Human beings have evolved into unsustainable "super predators" that kill adult fish and animals at many times the rate of natural hunters, says an extensive study published Thursday.

And in a conclusion that reverses decades of conventional wisdom on wildlife management, the authors write that the very animals most likely to be shot or hauled up in a net are the ones most necessary to continued healthy populations.

"Human predators focus their predatory targets on adults, or the reproductive 'capital'" said co-author Chris Darimont of the University of Victoria.

Natural predators target the "reproductive 'interest' — the juveniles."

The research dates back to the 1970s when university biologist Thomas Reimchen began studying stickleback fish that face 22 different predators but still manage to maintain steady numbers. Reimchen realized that loons, trout and otters were eating mostly young stickleback.

"They rarely took adults — less than five per cent of the total," said Reimchen.

That was the opposite of what Reimchen saw in commercial fisheries.

Over the last seven years, Reimchen, Darimont and their colleagues examined data from 400 species of prey fish and mammals originating in every ocean and continent except Antarctica.

They found humans kill large carnivores at nine times the rate at which carnivores kill one another.

But the real imbalance came in the seas, where data suggests humans are killing adult prey fish at a median rate 14 times higher than predator fish.

Those adult fish are exactly the ones that make the biggest contribution to keeping populations healthy, said Darimont.

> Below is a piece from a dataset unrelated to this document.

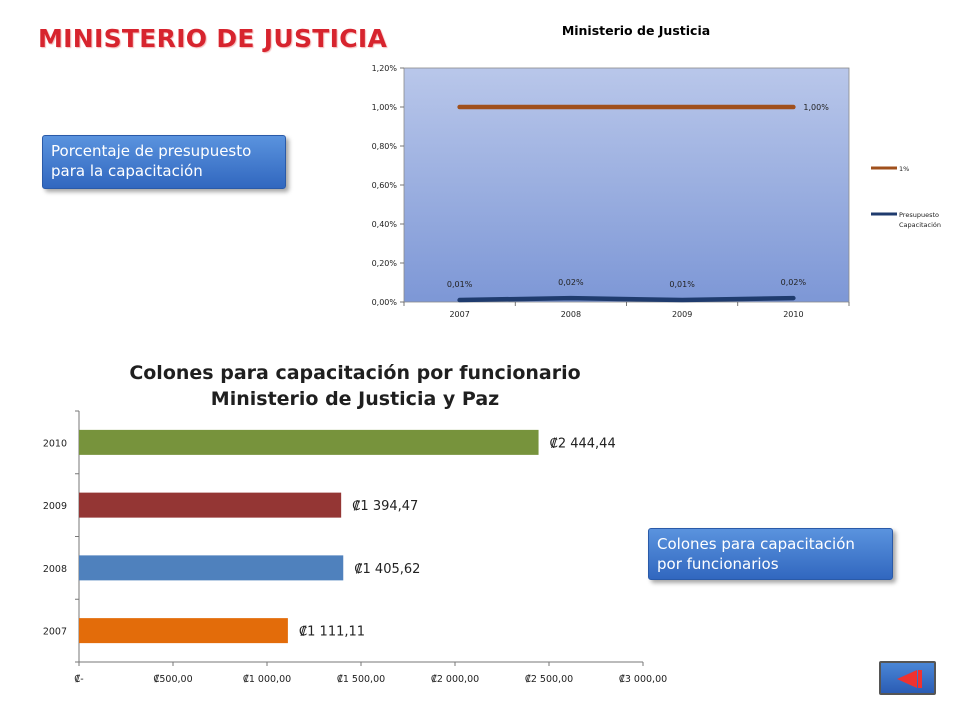  I want to click on legend-label: 1%, so click(904, 169).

"In the overwhelming number of cases, as fishes age, they produce more eggs, have more babies, and in many cases those babies are more likely to survive and reproduce themselves. When a predator targets that reproductive age class, we are dialing back the reproductive capacity of those populations."

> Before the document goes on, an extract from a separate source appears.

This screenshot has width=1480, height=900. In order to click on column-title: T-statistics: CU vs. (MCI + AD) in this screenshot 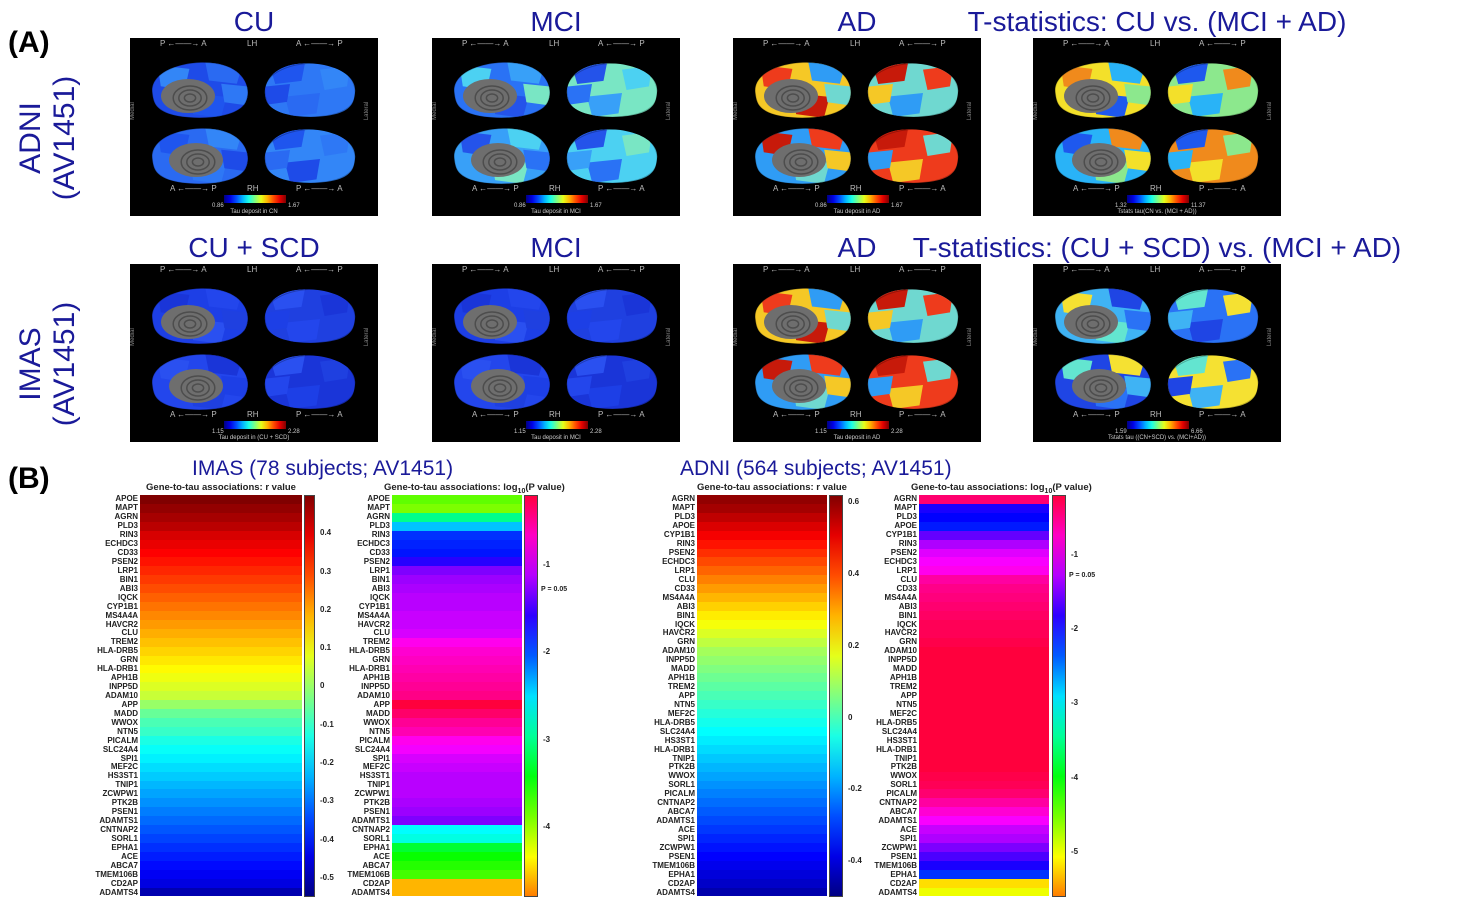, I will do `click(1157, 22)`.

Current management practice favours removing older members of a species to leave food and habitat to nurture healthier young.

"We are suggesting that the central paradigm of management in fisheries and wildlife be reconsidered," said Darimont.

The researchers go on to say that harvesting quotas — even of juveniles — should be reduced to those closer to natural predation.

"It's shifting the extraction rate to juveniles at quotas that are representative of what other predators use and that is typically less than 10 per cent, less than five per cent," Reichmen said.

"This is what these species, over millions of years, have been able to cope with."

As for the hunting of large carnivores, Darimont suggests the public outcry over the recent killing of Cecil the lion by a trophy hunter in Africa could be channelled into an effective management tool.

"In some cases, safeguarding large carnivores from trophy hunting requires societal pressure," he said.

The researchers are aware of the tectonic nature of the shift they recommend. It's more efficient — hence, profitable — to harvest older, larger fish.

"This does present enormous challenges, especially in the short term," Darimont said.

But eventually, added Reimchen, it'll have to happen.

"There's the short-term gain and the long-term gain. Targeting only the short term, it'll be very, very challenging to get a shift. If we think more ... long term, that becomes easier ... to get the change in policy that will ultimately have to occur.

"Whether it will come soon enough, I don't know."